Out-Law News 2 min. read

Scotland should set 30% tax rate, says commission


The Scottish government should set up a new 30% rate of income tax for middle income earners when it gains new tax powers, a Conservative party-backed commission has said.

The Independent Commission for Competitive and Fair Taxation in Scotland said the proposed rate would help families who are currently paying higher rate tax.

The commission was set up by the Conservative leader in Scotland Ruth Davidson to examine taxation ahead of new tax powers, including complete control over income tax and the assignment of VAT revenues, that will be devolved to the Scottish Parliament in April 2017.

The commission also said that a proposed 45% rate for those earning over £150,000 should be scrapped. The overall tax burden should not be higher in Scotland than in any other part of the UK, it said.

The Commission described the land and buildings transactions tax on home-buying, which replaced stamp duty, as "both uncompetitive and unfair" and said it should be abolished in the "longer term". In the short term it should be made into a flatter charge, it said.  

Council tax should be reformed into a fairer local tax with relief for low income households. The current freeze on any increase to council tax should also end, and the banding structure reformed, the Commission said.

Business rates should be frozen at least until the end of the next parliament, and reformed to encourage employment and investment, while air passenger duty, also due to be devolved, should be replaced with a new departure tax with a progressive structure linked to travel distance, the Commission said.

Sir Iain McMillan, chair of the Commission said: "To a large extent the Scottish Parliament to date has been sheltered by the Barnett formula from the tough political decisions that are necessary to balance the imposition of taxes on Scottish taxpayers on the one hand with public spending on the electorate’s behalf on the other.
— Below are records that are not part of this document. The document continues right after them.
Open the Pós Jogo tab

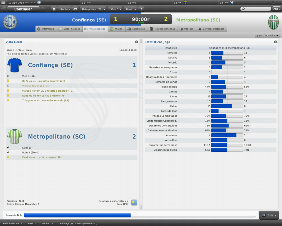click(x=187, y=29)
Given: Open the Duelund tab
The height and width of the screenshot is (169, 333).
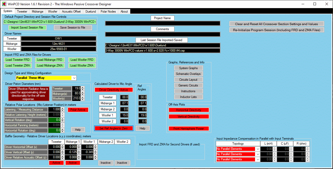Looking at the screenshot, I should (91, 12).
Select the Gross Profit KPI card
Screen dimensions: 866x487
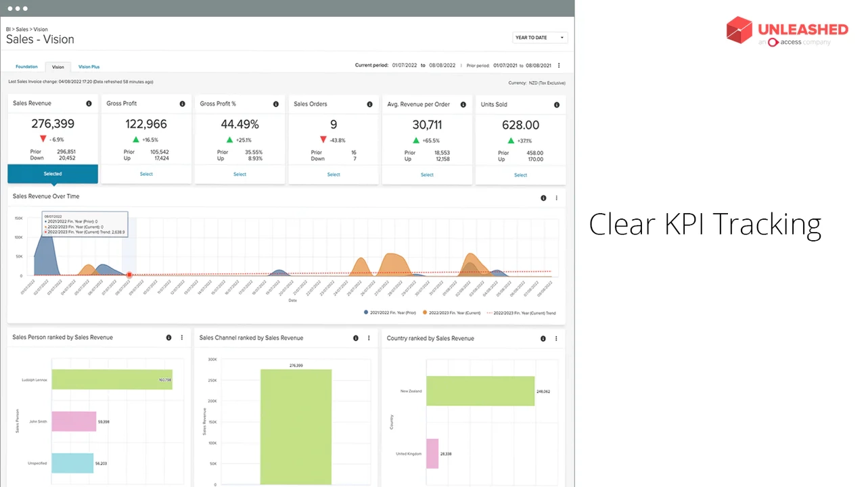tap(146, 174)
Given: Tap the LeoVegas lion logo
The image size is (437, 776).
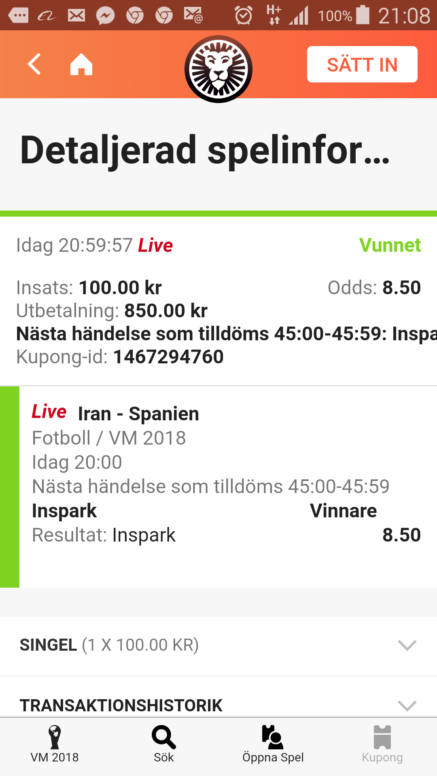Looking at the screenshot, I should [219, 69].
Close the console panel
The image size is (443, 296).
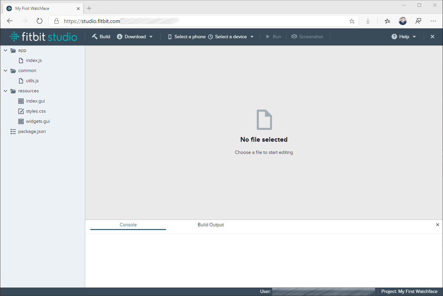point(437,225)
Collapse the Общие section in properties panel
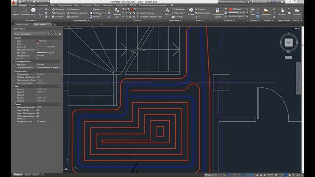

But these days will come to an end in April 2017."

The Barnett formula is used to calculate public expenditure in Northern Ireland, Scotland and Wales.

"I hope very much that this report will stimulate a rigorous debate on Scotland’s international competitiveness and the contribution that competitive and fair taxes can make to improving Scotland’s economy," McMillan said.

The report is likely to spark further debate on tax in Scotland ahead of elections to the Scottish Parliament in May, said tax expert Christine Yuill of Pinsent Masons, the law firm behind Out-Law.com.

"The fact that a Conservative Party-backed commission has determined that taxes in Scotland should not be raised is unlikely to come as a shock to the other political parties or voters," Yuill said.

"Many commentators expect other parties to propose income tax rates and bands between the current 20% and 40% as an alternative to increasing the additional rate of income tax," she said. "However, the commission report is the first firm indication of how the Scottish political parties will propose to use the increased powers in April 2017."